* Goal
Reproduce every line of the listing below verbatim, omitting the pictures.

* Dataset excerpt
○ ○ ○
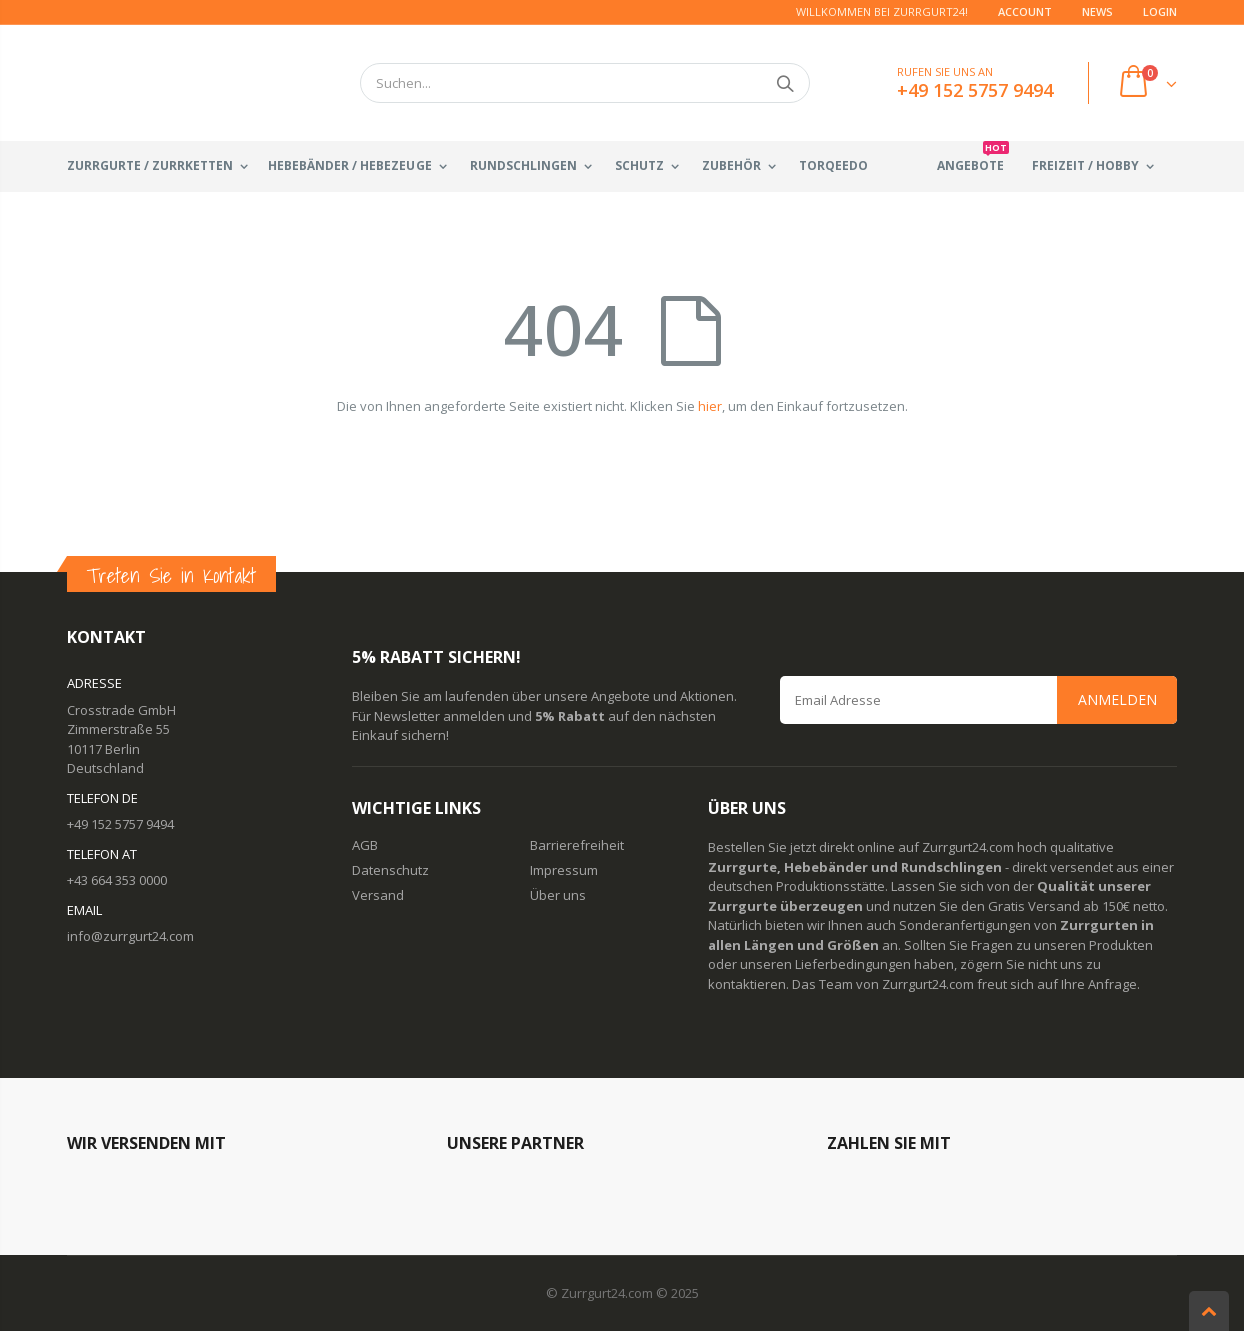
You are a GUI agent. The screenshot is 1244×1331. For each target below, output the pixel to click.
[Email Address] (979, 700)
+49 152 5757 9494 (120, 824)
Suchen (784, 83)
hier (710, 406)
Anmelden (1117, 699)
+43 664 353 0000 (117, 880)
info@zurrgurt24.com (130, 936)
○ ○ ○
* Output
You are a GUI agent. The screenshot is 1244×1331. For each target below, output the pixel to click.
[Email Address] (979, 700)
+49 152 5757 9494 (120, 824)
Suchen (784, 83)
hier (710, 406)
Anmelden (1117, 699)
+43 664 353 0000 (117, 880)
info@zurrgurt24.com (130, 936)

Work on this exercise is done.